[Word and item position data]
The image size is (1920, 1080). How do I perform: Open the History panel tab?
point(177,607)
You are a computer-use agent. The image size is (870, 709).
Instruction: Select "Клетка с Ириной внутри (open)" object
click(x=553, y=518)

• EXERCISE AIM
Write out all the entries above again, requests included, and add 35 to every coordinate in the answers.

• WORKED ANSWER
The image size is (1920, 1080). How do I perform: Open the History panel tab?
point(212,642)
You are a computer-use agent. The image size is (870, 709).
Instruction: Select "Клетка с Ириной внутри (open)" object
click(x=588, y=553)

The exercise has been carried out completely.